July 15, 1999 | Last Saturday morning, 20 members of the Church of Jesus Christ Christian/Aryan Nations assembled in front of Zip's Hamburgers in Coeur d'Alene, Idaho, to begin what had been billed as the "Aryan Nations 400-Man Flag Parade." As they gathered, an employee of Zip's arranged letters on the restaurant's marquee to spell out, "We support human rights."

Despite the parade's name, this is really family day, Nazi-style. At the head of the marchers is Richard Butler, a retired airplane mechanic and the 82-year-old founder and pastor of the Aryan Nations Church, so fragile that he spends the latter half of the parade in a plastic lawn chair carried on a flatbed truck. Behind him are Michael Teague, his chief of staff, in full Nazi regalia, and a smattering of women and men. But the crowd of protesters who line the streets has already decided to focus on a much smaller target: Michael Teague's 6-year-old daughter, who is carrying the Aryan Nations flag and marching with her mother, Christian, and 9-month-old sister.

"Come over here with us," the protesters call to her. "We love you. Your parents hate." The little girl, a strawberry blond in a pink dress, hides her face behind her flag, then holds the flag up straighter. "Show them your 'heil,'" her mother urges. The girl turns to give the protesters a practiced Nazi salute.

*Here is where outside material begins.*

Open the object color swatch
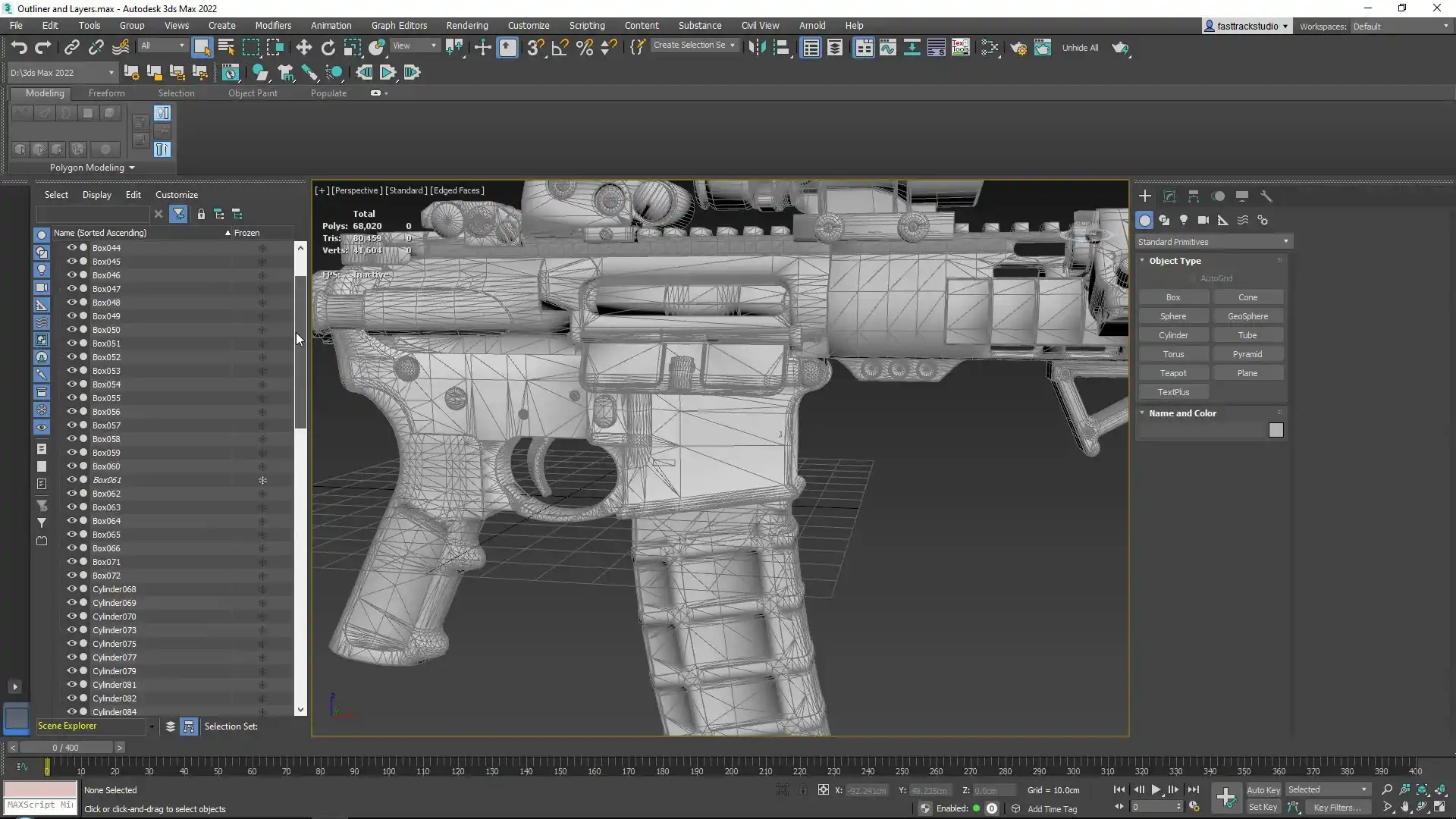 point(1276,430)
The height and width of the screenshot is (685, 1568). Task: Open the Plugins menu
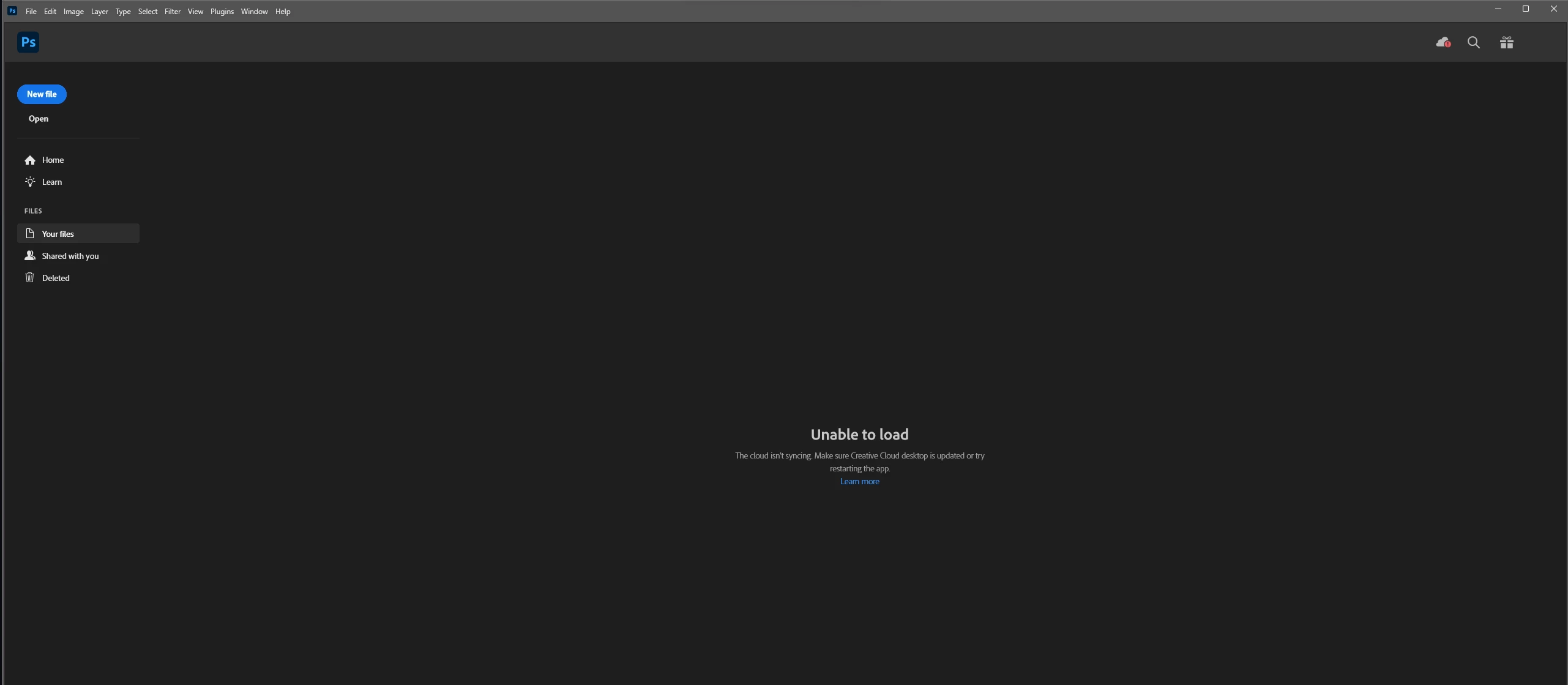click(x=222, y=12)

Originally, the parade had been scheduled to coincide with the Aryan Nations World Congress the weekend before, when Idaho Nazis would be supplanted by tourist Nazis. But July 3 is the date of Coeur d'Alene's annual Kiddie Parade, so it was pushed back a week, after most of the delegates to the congress had returned to their own parts of the world. Then the city rerouted the parade past the old town dump instead of through downtown. The Nazis objected and were given the usual parade route, thanks to the American Civil Liberties Union, an organization that certainly would be eliminated under the proposed Aryan National State.

As it turns out, the march has drawn about 400 protesters, well outnumbering the handful of Aryans. But Butler is not discouraged. For one thing, the Aryans clearly have supporters behind the police line on the protesters' side -- the Teagues' little girl frequently points and waves to them as she passes. And Butler is philosophical. "Never doubt that a small group of thoughtful, committed people can change the world," he says, quoting Margaret Mead.

Although a group of protesters staging a sit-in disrupts the parade route slightly, it otherwise proceeds peacefully, ending in a parking lot. There, as a final gesture, the marchers throw a black baby doll into the air and take turns stamping it into the blacktop with their boots.

This is when the fight breaks out. On the protesters' side of the police line, three young women with babies in strollers salute the Nazis. Immediately, they are surrounded by screaming protesters. One young Nazi mother cradles a baby in one hand and uses the other to punch a young man repeatedly in the face until he is bloody. A young Nazi man who is with her stands back and lets her be the warrior. The strategy works: The man who has been beaten will not hit a woman. The crowd allows them to leave.

If you haven't been to Coeur d'Alene, you might think all of Idaho is redneck country. But Coeur d'Alene is a tourist town dominated by a luxury resort, a bikini-studded lakefront and a downtown with specialty boutiques. The only potatoes you'll see in this part of Idaho are pureed and piped into morels. Emptied of the out-of-town protesters in tie-dye and beards, it returns to its natural state. The women are Aryan: slim, blond, with delicate features and fair skin. Coeur d'Alene resembles nothing so much as it does Southern California, though not the actual Southern California, which has never been white. Instead, it is the Aryan nation that Hitler dreamed of and Hollywood duplicated. The population is wealthy, attractive and 98.6-percent white. People in Coeur d'Alene will tell you that they hate the Nazis, and you will believe them. But then, you might begin to realize that the Nazis are the police who patrol the borders, who keep Coeur d'Alene beautiful. Just the reputation alone is enough to keep out the non-whites; the cost of living keeps out the rest.